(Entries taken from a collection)
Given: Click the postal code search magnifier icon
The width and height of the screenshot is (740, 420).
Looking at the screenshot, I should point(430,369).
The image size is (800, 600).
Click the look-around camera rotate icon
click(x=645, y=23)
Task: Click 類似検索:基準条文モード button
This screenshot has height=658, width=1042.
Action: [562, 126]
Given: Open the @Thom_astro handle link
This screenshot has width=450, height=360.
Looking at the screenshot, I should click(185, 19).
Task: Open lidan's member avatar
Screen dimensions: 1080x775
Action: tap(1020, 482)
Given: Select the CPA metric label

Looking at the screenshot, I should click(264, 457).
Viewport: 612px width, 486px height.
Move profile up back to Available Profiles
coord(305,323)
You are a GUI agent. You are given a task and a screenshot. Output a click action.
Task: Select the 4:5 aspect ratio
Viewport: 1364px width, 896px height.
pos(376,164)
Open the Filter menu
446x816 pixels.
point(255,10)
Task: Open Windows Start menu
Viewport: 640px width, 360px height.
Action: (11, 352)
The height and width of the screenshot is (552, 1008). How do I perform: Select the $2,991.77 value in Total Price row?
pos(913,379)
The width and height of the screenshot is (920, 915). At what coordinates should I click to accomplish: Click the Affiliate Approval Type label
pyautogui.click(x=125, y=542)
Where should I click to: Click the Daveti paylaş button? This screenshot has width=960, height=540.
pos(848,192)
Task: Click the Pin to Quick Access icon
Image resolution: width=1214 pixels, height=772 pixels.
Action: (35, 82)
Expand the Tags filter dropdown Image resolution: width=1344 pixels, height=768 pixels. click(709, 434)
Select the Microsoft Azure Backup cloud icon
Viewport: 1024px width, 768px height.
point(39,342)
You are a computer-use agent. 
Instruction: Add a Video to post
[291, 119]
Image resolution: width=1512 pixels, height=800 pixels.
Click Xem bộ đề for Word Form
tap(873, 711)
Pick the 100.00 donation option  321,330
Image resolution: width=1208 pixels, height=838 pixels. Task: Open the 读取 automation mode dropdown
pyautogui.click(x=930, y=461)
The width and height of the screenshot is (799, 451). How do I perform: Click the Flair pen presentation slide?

_Problem_
Find and copy each line above holding "agent".

_Exercise result_
You are a GUI agent. You are given a task and a screenshot. Output a click action.
You are a computer-use agent. 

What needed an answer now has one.